[Alpaca](https://github.com/tatsu-lab/alpaca_eval) is an LLM
evaluation framework. It maintains a set of prompts, along with
responses to those prompts from a collection of LLMs. It then presents
pairs of responses to a judge that determines which response better
addresses the prompt. Rather than compare all response pairs, the
framework identifies a baseline model and compares all models to
that. The standard method of ranking models is to sort by baseline
model win percentage.

This Space presents an alternative method of ranking based on the
[Bradley–Terry
model](https://en.wikipedia.org/wiki/Bradley%E2%80%93Terry_model)
(BT). Given a collection of items, Bradley–Terry estimates the
_ability_ of each item based on pairwise comparisons between them. In
sports, for example, that might be the ability of a given team based
on games that team has played within a league.

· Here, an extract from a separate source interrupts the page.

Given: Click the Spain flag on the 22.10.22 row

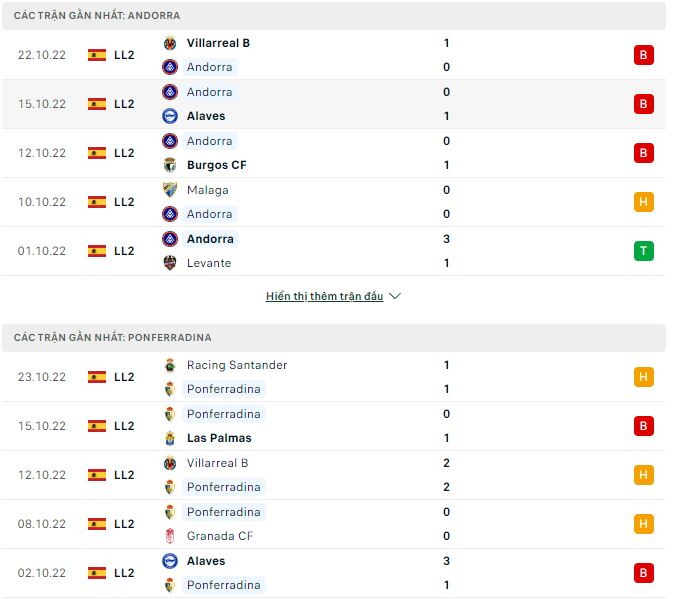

Once calculated,
ability can be used to estimate the probability that one item will be
better-than another, even if those items have yet to be formally
compared.

The Alpaca project presents a good opportunity to apply BT in
practice; especially since BT fits nicely into a Bayesian analysis
framework. As LLMs become more pervasive, quantifying the uncertainty
in their evaluation is increasingly important. Bayesian frameworks are
good at that.

This Space is divided into two primary sections: the first presents a
ranking of models based on estimated ability. The figure on the right
presents this ranking for the top 10 models, while the table below
presents the full set. The second section estimates the probability
that one model will be preferred to another. A final section at the
bottom is a disclaimer that presents details about the workflow.